**選んだ文章:**
▶

2024年7月1日月曜日

インスト・ロック

荒く処理された画面にLAのヒスパニック地区が映し出され、遠くの空を飛ぶ旅客機が見えます。そこに往年の大ヒット曲「スリープ・ウォーク」が流れます。1959年、17歳で夭折したリッチー・ヴァレンスの伝記映画「ラ・バンバ」(1987)のオープニング・シーンです。チカーノ初のロック・スターは、飛行機事故で亡くなっています。リッチー・ヴァレンスの短い生涯を象徴する印象的な映像でした。とりわけ「スリープ・ウォーク」という選曲が見事だったと思います。「スリープ・ウォーク」を演奏するサント&ジョニーは、NY出身のイタリア系兄弟によるインストゥルメンタル・デュオです。この名曲に限らず、50年代後半から60年代前半までは、ロック・インストゥルメンタル・バンドが多くのヒットを飛ばした時期でした。

インスト・ロック最初のヒット曲とされるのは、R&Bのキーボード奏者ビル・ドゲットの「ホンキー・トンク」です。以降、多くのバンドが多くのヒットを飛ばします。耳に残る曲と言えば、「スリープ・ウォーク」以外にも、ジョニー・アンド・ザ・ハリケーンズの「レッド・リバー・ロック」、チャンプスの「テキーラ」、デュアン・エディの「レベル・ラウザー」、ファイヤー・ボールズの「ブルドッグ」、ザ・シャドウーズの「アパッチ」、ベンチャーズの「ウォーク・ドント・ラン」、ブッカーT&ザ・MG'sの「グリーン・オニオン」、ロニー・マックの「メンフィス」等々があります。サーフ・ミュージックのディック・デイルの「ミザルー」は、タランティーノ監督の「パルプフィクション」のテーマ曲としても有名です。

いずれの曲も、私にとっては同時代の音楽ではありません。何曲かは耳に残っていたかも知れませんが、いわゆるオールディーズとして聴いたものばかりです。ただ、ベンチャーズ、ブッカーT、あるいはMG'sのスティーブ・クロッパーとドナルド・ダック・ダン等のライブには行ったことがあります。MG'sの「タイム・イズ・タイト」は大好きな曲です。不思議だと思うのは、1960年代半ば、突然、インスト・ロックが勢いを失ったことです。その後もインストゥルメンタル・グループが消えたわけではありませんが、少なくとインスト・ロックのブームは去ったと言えます。インスト・ロックは、60年代半ばに訪れたブリティッシュ・インヴェイジョン(英国の侵略)に押されて消えたという説がもっぱらです。要は、ビートルズに殺されたわけです。

◀

**抽出した記録:**
▶

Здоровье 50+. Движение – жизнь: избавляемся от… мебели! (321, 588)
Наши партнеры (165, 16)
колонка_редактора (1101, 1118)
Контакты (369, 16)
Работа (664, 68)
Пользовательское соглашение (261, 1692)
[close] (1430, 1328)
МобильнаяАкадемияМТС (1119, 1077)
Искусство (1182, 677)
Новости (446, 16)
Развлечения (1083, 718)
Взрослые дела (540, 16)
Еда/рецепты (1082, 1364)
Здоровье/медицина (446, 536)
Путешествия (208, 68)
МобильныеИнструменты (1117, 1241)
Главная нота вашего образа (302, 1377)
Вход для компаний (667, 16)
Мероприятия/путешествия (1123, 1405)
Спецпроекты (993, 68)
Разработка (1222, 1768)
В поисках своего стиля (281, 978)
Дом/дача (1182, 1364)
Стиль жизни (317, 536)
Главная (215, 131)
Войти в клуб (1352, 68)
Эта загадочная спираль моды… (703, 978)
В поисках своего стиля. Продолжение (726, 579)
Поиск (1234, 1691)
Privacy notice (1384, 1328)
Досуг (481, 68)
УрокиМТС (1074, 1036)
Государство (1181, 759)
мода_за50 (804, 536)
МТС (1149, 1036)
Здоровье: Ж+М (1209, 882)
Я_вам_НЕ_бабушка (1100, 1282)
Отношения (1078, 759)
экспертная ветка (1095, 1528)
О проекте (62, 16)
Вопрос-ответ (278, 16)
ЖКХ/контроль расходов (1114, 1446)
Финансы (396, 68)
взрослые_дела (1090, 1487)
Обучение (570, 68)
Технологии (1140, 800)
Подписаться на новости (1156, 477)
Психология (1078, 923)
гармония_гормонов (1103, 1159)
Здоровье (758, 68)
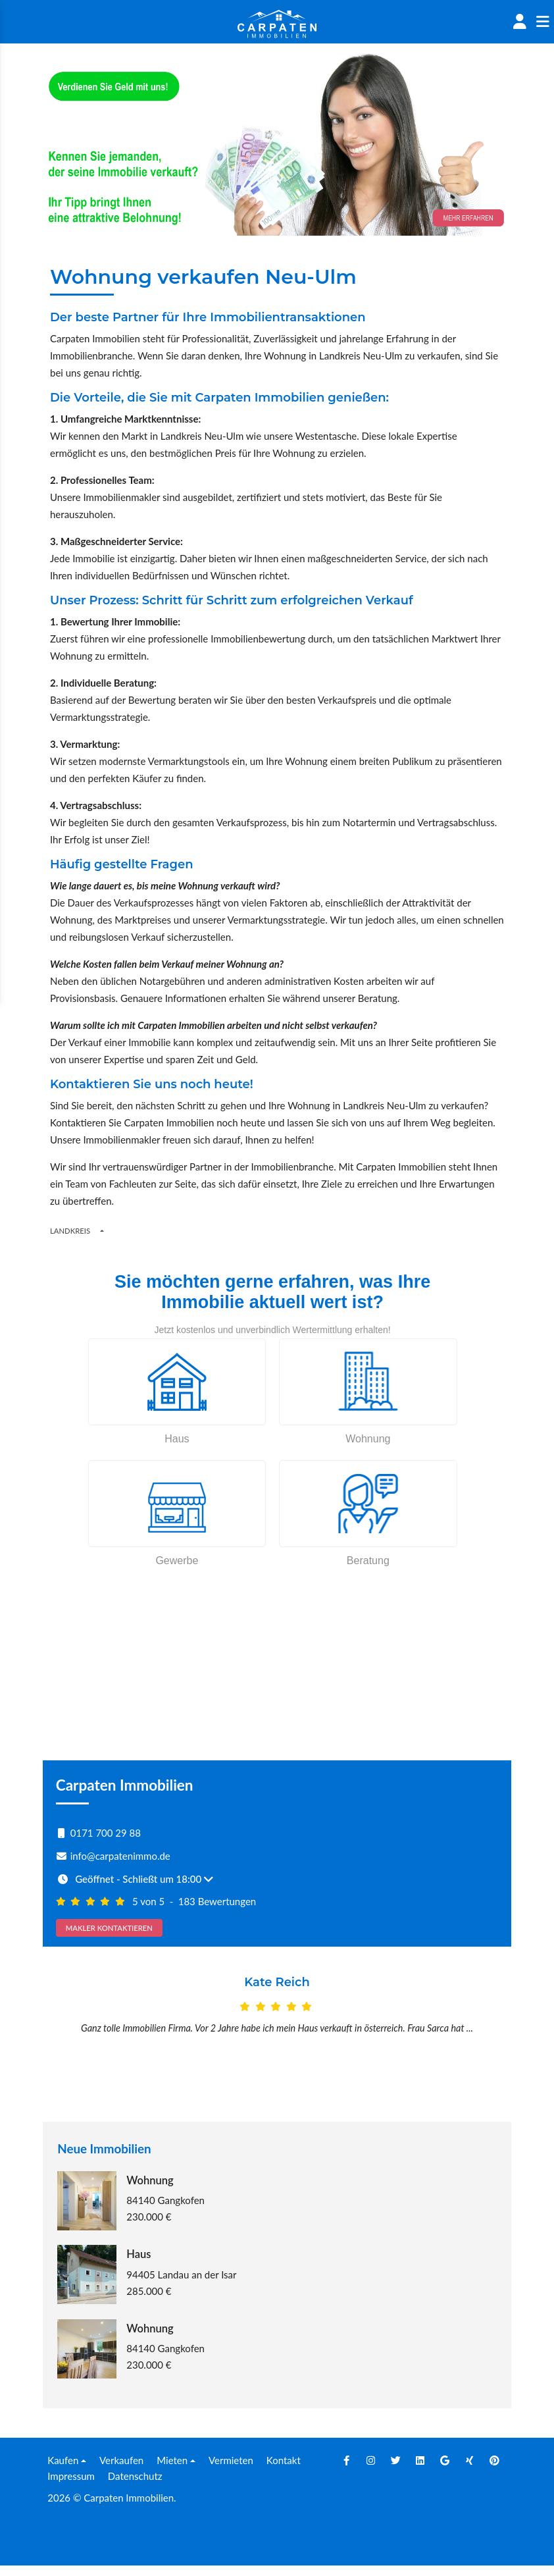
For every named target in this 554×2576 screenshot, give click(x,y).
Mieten (172, 2471)
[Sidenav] (542, 22)
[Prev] (78, 2039)
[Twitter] (395, 2471)
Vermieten (231, 2471)
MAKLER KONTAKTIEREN (109, 1928)
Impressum (71, 2486)
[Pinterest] (494, 2471)
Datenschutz (135, 2486)
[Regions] (102, 1230)
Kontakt (283, 2471)
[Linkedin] (420, 2471)
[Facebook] (346, 2471)
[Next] (476, 2039)
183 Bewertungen (217, 1901)
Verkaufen (121, 2471)
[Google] (444, 2471)
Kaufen (62, 2471)
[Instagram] (371, 2471)
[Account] (519, 22)
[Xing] (469, 2471)
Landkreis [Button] (70, 1230)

◀

**取り組む内容:**
(A) インスト・ロックについての文章から、「インスト・ロック最初のヒット曲とされるのは、R&Bのキーボード奏者ビル・ドゲットの「ホンキー・トンク」です。」という一文を英語に訳せ。
(B) インスト・ロックについての文章を、最後の文のあとから書き継げ。
記録はここでは使わない。

**最終結果:**
(A) The song regarded as the first instrumental rock hit is "Honky Tonk" by R&B keyboardist Bill Doggett.

(B)
英国のロックは、50年代後半、R&Bやジャズに影響された若者たちの間から自然発生的に生まれます。同じ頃に発生したモッズやロッカーズといった風俗と同様、労働者階級の若者たちの間から生まれます。厳しい階級社会にあって、多少経済的な余裕の生まれた労働者階級の若者たちが旧体制に反旗を翻したというのが、その本質的性格でした。米国で生まれたロックンロールは、黒人音楽を白人の若者が演奏するというカウンター・カルチャー的要素を持っていたわけですが、階級差別の激しい英国では、その傾向がより先鋭的になって現れます。英国のロックが米国を侵略する契機となったのが、ビートルズでした。英国で起こっていたビートルマニア現象がTVで報道されたことがきっかけだったとされます。

英国音楽がブームになると、インスト・ロックはラジオから閉め出されていきます。ラジオを起点にブームを起こしたインスト・ロックは行き場を失ったわけです。確かにそれが事実なのでしょうが、勢いを増しつつあったカウンター・カルチャーに押し出されたというのが真実だと思います。50年代的なあっけらかんとした明るさを持つインスト・ロックは過去のものとなり、旧世代にNOを叩きつける英国のロックが支持されたわけです。つまり、インスト・ロックは時代の変化を捉えることができなかったということです。その理由の一つは、皮肉にも、歌詞を持っていなかったことなのではないでしょうか。つまり、インスト・ロックは、若者の思いを代弁できなかったわけです。例えば、ローリング・ストーンズの「Paint it Black」がインスト曲だったとしたら、全米No.1ヒットにはなっていなかったと思います。(写真出典:en.wikipadia.org)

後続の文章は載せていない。